**Stored records:**

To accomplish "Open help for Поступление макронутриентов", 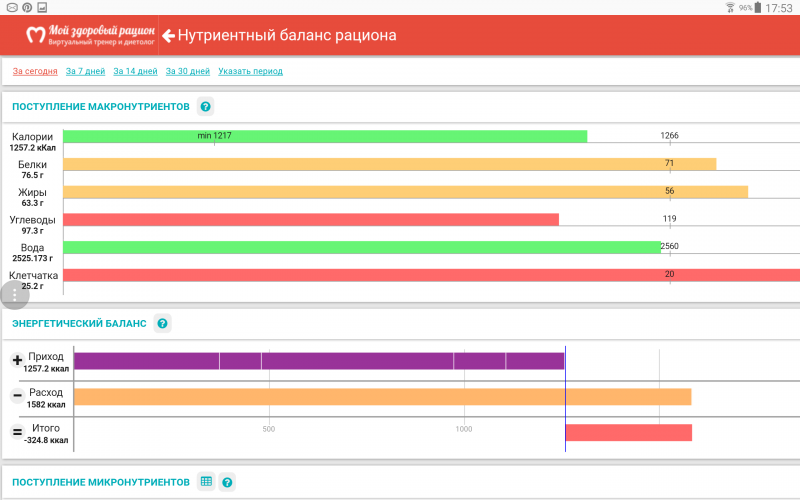I will pos(205,107).
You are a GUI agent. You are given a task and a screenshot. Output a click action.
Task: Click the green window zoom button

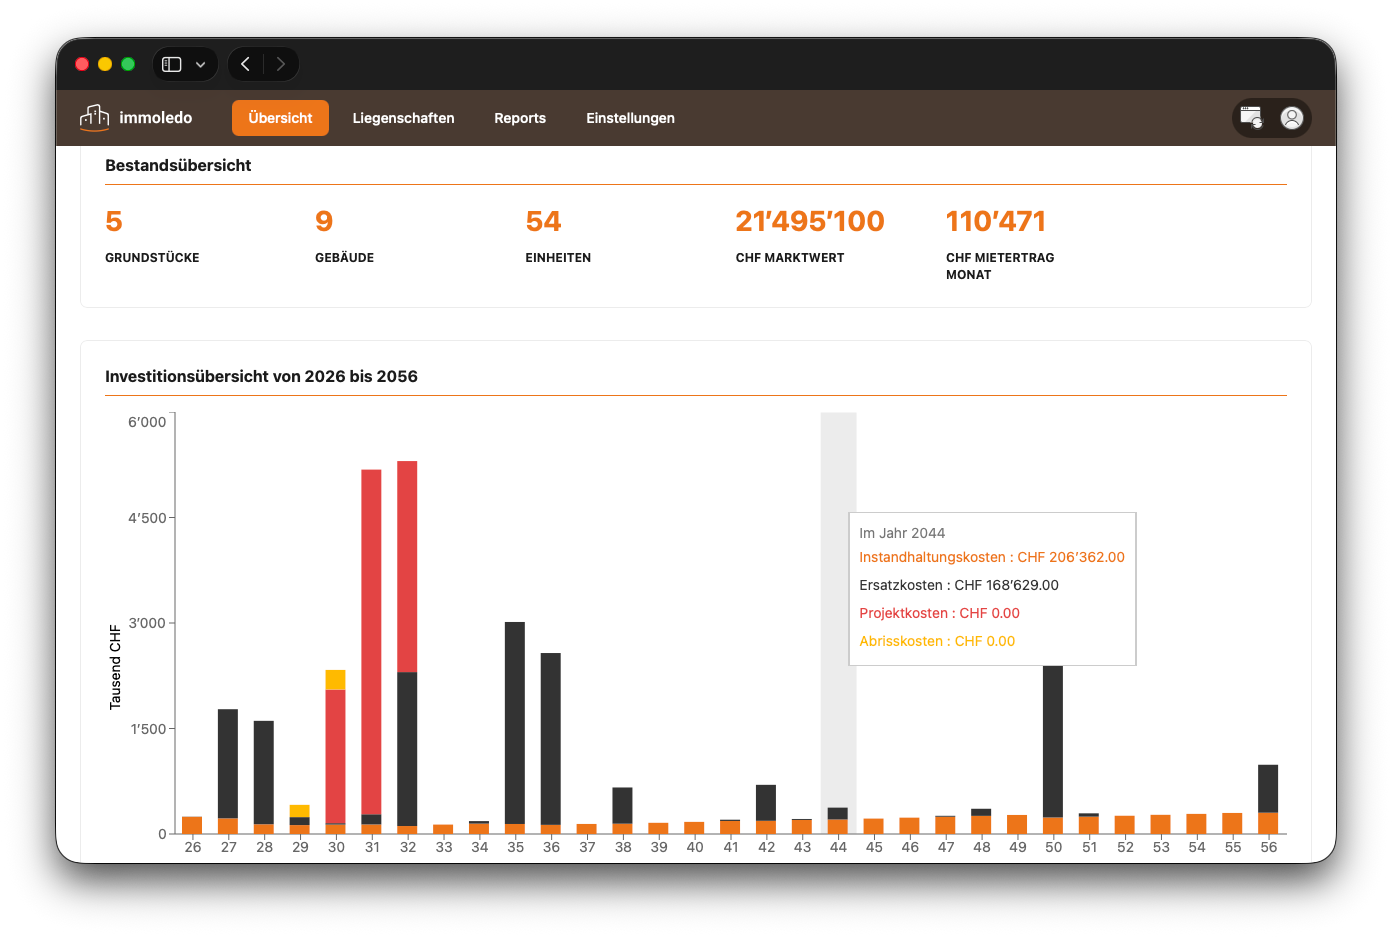tap(128, 64)
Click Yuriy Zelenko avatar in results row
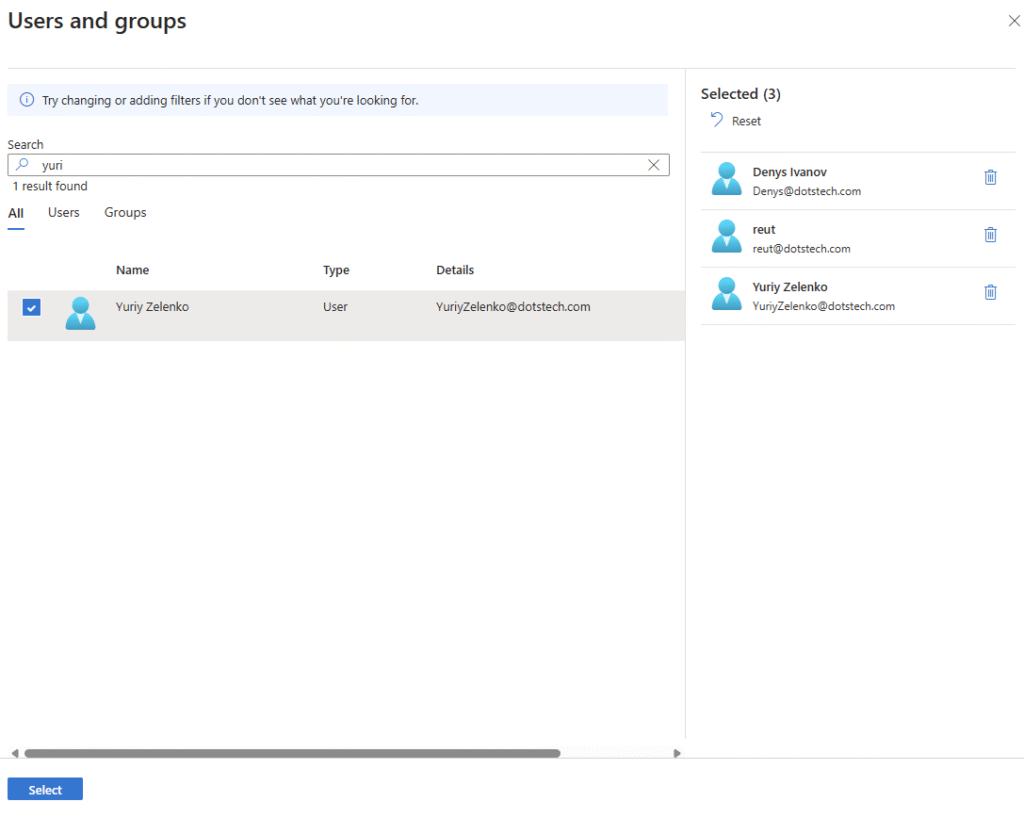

**Exercise:** Emit the lines of the data above from the one containing "Task: Click the green window zoom button" through its final line, both endpoints included. Pictures do not belong in the output.

**Response for this exercise:**
Task: Click the green window zoom button

tap(128, 64)
Click Yuriy Zelenko avatar in results row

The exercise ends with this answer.